I've let too many months go by since I was there last, and so I was delighted to get back to see my old friends. We walked the gravel paths, chuffling at the tigers, being ignored by the lions, and getting quite a lecture from the smaller cats. Sunday's weather was absolutely perfect, and we were able to shed the sweatshirts and trek the path with little ado. I got to see Aria again, one of the Carolina Tiger miracles, who arrived in their care at the edge of life, having suffered from an illness that left her desperately thin and miserable. She had owners who loved her but simply could not provide the care a tiger needs, and after only a few months at Carolina Tiger was on the mend, and now, many months later, is robust, beautiful, happy and playful, sporting a lovely and thick ruff of fur--a marked departure from the thinning, sad hair she had arrived with.

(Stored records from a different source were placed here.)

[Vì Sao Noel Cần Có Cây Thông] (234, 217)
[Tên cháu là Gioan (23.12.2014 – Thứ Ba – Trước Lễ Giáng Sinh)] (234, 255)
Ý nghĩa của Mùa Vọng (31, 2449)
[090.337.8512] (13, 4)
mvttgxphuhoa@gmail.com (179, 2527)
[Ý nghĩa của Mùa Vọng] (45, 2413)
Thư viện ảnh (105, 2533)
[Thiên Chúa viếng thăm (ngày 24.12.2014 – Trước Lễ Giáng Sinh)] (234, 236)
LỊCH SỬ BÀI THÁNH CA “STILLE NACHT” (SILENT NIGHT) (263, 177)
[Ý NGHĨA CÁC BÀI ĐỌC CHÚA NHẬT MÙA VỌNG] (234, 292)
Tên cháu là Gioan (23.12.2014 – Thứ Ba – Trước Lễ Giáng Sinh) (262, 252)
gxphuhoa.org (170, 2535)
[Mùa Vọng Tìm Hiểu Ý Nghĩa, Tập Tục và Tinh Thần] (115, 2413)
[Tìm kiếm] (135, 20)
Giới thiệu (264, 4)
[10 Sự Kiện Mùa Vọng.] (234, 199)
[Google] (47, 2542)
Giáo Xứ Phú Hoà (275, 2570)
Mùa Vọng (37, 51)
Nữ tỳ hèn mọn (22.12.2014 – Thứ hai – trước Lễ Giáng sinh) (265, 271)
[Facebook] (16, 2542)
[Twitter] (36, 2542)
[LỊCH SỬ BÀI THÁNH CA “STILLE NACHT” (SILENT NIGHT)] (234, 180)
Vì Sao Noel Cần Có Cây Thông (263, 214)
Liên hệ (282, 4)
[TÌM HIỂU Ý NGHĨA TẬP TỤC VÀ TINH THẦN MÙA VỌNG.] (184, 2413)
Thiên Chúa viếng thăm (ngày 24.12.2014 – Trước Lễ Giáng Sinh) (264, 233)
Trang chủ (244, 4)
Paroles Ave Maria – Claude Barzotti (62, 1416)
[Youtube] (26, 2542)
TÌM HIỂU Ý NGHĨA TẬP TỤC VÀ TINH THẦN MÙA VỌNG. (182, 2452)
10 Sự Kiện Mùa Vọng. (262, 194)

I saw Mona and Moki, two dark orange, glorious tigers, who arrived at Carolina Tiger Rescue full of aggression and anger, seeming a lot like the patients I've worked with, angry after years of struggle, distrustful, hungry, and oozing neurotic misery. Within a year of the careful, consistent, relatively-stress-free life at Carolina Tiger Rescue, they became lovely, poised, delightfully mischievous tigers. They have lived at Carolina Tiger Rescue many years now, and they are wonderful . They had never had an opportunity to be socialized properly, so they are still naughty neighbors--aggressive against the fence and full of posturing, negative energy to their peers--so they have a privacy fence constructed of used traffic barrels that allows them the illusion of alone time. But damn, they are beautiful.
Dinner on Sunday was another treat--Carmen's Cuban Cafe near the airport. If you're local and haven't yet been, I highly recommend it. And so you see, promising myself a blogworthy weekend worked out, and I'm hoping the trend continues!!